Les Nations Unies et les organisations humanitaires opérant à Gaza affirment qu'elles ne coopéreront pas avec Israël et les États-Unis pour mettre en place un nouveau « mécanisme » d'acheminement de l'aide. Elles estiment que ce plan vise à renforcer le contrôle sur les biens de première nécessité, le qualifiant de « tactique de pression » contre les Palestiniens.
Les organisations humanitaires ont signalé qu'Israël a proposé un plan prévoyant que le stockage et la distribution de l'aide à Gaza seraient confiés à des sociétés de sécurité privées américaines.
Des responsables israéliens et arabes au courant du dossier ont déclaré que si le plan était mis en œuvre, les forces israéliennes ne seraient pas directement impliquées dans la distribution de l'aide.
Néanmoins, les forces du régime sioniste fourniraient prétendument une protection extérieure aux entrepreneurs privés et aux organisations internationales qui fournissent l'aide.
Dimanche, le Bureau de la coordination des affaires humanitaires des Nations Unies (OCHA) a publié un communiqué rejetant officiellement ce projet.
Selon l’OCHA, ce plan permettrait aux objectifs militaires et politiques du régime israélien d’entraver les objectifs humanitaires, d’imposer des restrictions sur les personnes éligibles pour donner et recevoir de l’aide et de forcer un grand nombre de Palestiniens à se déplacer, ce qui violerait le droit international.

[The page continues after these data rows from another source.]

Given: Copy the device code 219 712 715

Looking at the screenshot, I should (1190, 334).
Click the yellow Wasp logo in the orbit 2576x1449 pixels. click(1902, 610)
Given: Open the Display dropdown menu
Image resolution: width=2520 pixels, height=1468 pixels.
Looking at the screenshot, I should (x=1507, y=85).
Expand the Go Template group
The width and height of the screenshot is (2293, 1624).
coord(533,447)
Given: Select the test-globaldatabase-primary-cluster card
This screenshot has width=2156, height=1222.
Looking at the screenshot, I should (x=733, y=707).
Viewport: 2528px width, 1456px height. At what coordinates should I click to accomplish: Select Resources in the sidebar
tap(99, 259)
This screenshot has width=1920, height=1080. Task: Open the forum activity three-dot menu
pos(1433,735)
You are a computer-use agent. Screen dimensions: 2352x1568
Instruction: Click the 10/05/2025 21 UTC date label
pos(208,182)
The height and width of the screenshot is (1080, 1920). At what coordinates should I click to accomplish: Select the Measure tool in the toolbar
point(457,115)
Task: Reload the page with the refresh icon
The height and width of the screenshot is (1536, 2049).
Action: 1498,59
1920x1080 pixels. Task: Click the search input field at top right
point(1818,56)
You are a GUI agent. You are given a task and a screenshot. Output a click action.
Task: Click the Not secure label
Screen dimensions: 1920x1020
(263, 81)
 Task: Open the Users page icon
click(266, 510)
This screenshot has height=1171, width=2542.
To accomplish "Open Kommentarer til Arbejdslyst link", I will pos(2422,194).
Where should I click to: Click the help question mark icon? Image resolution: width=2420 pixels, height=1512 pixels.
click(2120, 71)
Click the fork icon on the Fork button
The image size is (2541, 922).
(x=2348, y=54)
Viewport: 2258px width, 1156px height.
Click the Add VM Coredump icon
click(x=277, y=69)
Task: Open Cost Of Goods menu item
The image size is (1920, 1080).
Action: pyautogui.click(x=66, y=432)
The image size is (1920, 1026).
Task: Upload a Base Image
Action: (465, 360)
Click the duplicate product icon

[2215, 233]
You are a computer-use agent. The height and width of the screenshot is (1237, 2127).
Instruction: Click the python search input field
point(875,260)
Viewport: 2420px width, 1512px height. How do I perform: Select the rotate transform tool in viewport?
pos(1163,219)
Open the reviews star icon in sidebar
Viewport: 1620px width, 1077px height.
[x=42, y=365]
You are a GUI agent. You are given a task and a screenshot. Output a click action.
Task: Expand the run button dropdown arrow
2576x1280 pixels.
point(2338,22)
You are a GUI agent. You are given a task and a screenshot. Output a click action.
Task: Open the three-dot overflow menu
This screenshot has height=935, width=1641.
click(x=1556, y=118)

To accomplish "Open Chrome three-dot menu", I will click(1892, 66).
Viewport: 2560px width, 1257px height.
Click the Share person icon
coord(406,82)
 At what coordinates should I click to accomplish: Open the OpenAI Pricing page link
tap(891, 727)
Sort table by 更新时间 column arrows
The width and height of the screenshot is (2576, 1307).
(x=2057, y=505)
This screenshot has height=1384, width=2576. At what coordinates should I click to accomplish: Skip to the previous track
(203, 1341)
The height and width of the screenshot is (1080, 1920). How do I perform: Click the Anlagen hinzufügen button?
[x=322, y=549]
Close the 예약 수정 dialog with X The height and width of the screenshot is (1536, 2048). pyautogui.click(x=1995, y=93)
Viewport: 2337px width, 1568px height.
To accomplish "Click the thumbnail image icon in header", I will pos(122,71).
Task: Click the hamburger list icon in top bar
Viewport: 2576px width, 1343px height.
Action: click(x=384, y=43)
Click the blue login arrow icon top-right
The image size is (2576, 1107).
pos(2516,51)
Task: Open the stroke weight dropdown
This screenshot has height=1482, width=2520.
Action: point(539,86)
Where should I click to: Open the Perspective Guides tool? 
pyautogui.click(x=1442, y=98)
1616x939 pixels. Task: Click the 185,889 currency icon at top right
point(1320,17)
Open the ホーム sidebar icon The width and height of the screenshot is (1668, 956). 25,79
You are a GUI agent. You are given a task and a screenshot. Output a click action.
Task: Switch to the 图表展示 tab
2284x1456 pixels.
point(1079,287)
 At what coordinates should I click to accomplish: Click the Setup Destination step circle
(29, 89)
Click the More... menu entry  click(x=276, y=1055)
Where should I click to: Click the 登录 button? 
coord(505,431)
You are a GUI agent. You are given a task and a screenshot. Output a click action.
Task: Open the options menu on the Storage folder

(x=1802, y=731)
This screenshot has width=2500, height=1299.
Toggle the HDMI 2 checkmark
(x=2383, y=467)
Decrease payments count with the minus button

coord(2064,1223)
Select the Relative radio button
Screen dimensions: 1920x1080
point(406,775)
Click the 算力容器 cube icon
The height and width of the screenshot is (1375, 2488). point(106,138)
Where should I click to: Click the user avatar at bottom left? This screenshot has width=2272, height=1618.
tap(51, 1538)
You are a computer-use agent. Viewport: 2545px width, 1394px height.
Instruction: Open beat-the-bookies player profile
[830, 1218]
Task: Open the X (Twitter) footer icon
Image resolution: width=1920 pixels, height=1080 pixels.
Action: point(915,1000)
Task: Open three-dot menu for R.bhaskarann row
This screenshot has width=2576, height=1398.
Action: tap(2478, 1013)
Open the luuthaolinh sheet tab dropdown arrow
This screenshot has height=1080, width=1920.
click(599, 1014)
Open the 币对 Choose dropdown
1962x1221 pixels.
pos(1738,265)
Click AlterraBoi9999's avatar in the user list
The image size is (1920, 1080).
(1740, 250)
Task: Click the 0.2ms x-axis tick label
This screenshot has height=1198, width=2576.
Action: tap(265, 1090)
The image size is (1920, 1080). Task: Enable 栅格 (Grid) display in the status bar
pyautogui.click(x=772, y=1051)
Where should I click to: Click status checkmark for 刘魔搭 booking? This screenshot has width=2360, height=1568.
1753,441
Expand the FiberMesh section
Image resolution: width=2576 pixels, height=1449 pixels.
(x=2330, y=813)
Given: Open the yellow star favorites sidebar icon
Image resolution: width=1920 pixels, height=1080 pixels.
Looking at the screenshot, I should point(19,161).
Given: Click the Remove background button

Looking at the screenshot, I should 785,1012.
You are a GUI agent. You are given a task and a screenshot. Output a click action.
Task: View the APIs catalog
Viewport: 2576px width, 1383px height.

« Le plan qui nous a été présenté signifie qu’un grand nombre de la population de Gaza, y compris les personnes les plus vulnérables et à mobilité réduite, continueront d'être privées d'approvisionnement », a averti OCHA.
« Ce plan est contraire aux principes humanitaires fondamentaux. Il semble être conçu pour renforcer le contrôle sur les biens essentiels en tant que tactique de pression – dans le cadre d'une stratégie militaire. C'est dangereux, car cela pousse les civils à se réfugier dans des zones militarisées pour collecter des rations, menaçant des vies, y compris celles des travailleurs humanitaires, tout en aggravant les déplacements forcés », a poursuivi OCHA.
Le secrétaire général de l'ONU, Antonio Guterres, et le secrétaire général adjoint aux affaires humanitaires et Coordonnateur des secours d'urgence, Tom Fletcher, ont également rejeté ce plan, le qualifiant de « nouvelle manœuvre » du régime israélien visant à renforcer son emprise sur le territoire assiégé.
Ce n'est pas la première fois que le régime israélien tente de modifier l'acheminement de l'aide à Gaza pour faire pression sur les Palestiniens et les contrôler davantage.
En février 2024, lors du « massacre de la farine », les forces israéliennes chargées de la distribution de l’aide aux Palestiniens ont ouvert le feu sur des centaines de personnes désespérées qui attendaient des camions de livraison d’aide au sud-ouest de la ville de Gaza. Au moins 112 Palestiniens ont été tués et plus de 750 autres blessés lors de cet incident tragique.